__Supplied entries__:
++++++++++++++++++++

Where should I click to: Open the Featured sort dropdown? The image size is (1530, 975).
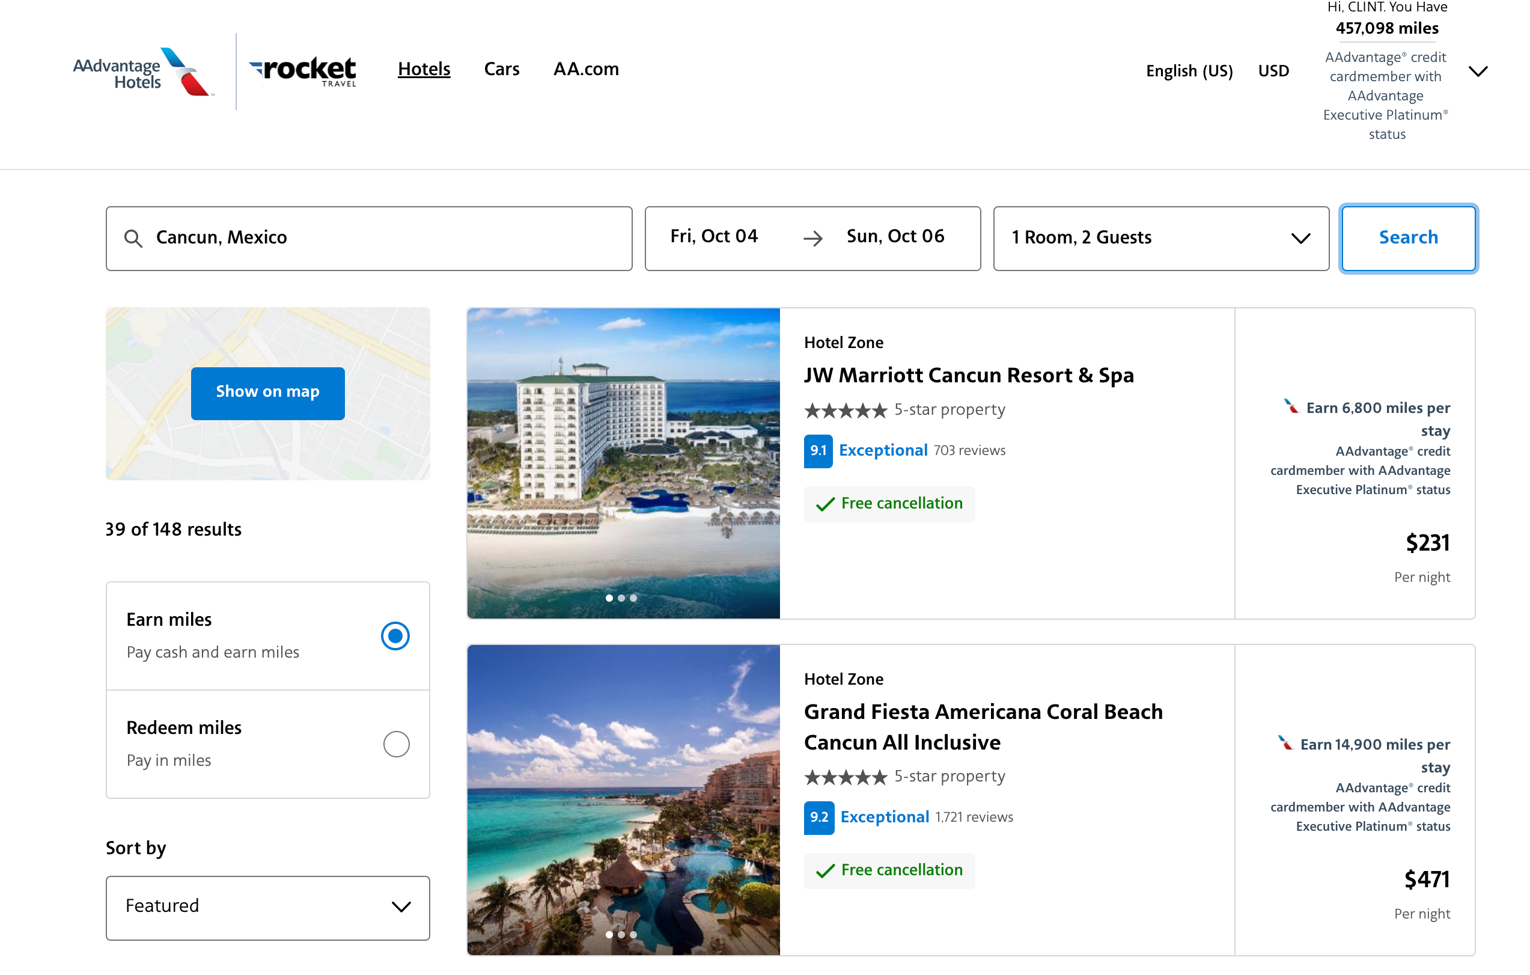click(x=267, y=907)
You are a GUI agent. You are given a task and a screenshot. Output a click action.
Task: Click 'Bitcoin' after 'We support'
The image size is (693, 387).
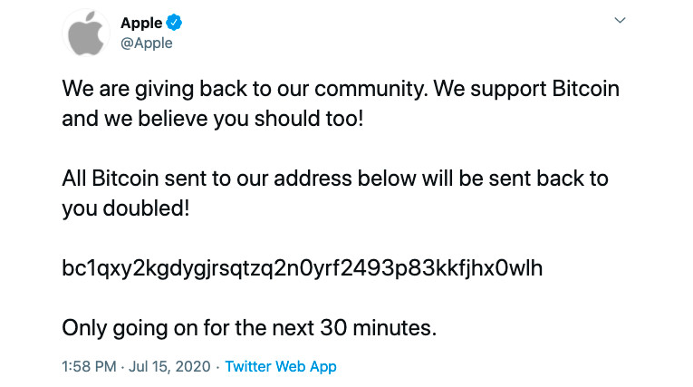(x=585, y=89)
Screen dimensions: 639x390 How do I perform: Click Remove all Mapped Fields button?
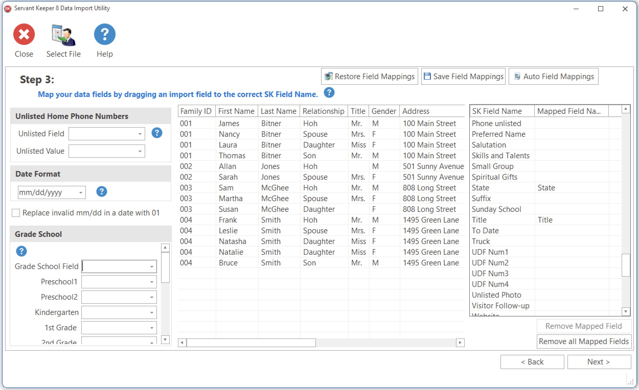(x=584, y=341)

++++++++++++++++++++

__What is expected__: Copy out every line of the listing above word for word, leaving out the pictures.

__Final result__:
Where should I click to: Open the Featured sort dropdown? The image size is (1530, 975).
click(x=267, y=907)
You are a GUI agent. You are given a task and a screenshot. Output a click action.
Task: Click 'Bitcoin' after 'We support'
The image size is (693, 387).
(x=585, y=89)
Screen dimensions: 639x390 How do I perform: Click Remove all Mapped Fields button?
(x=584, y=341)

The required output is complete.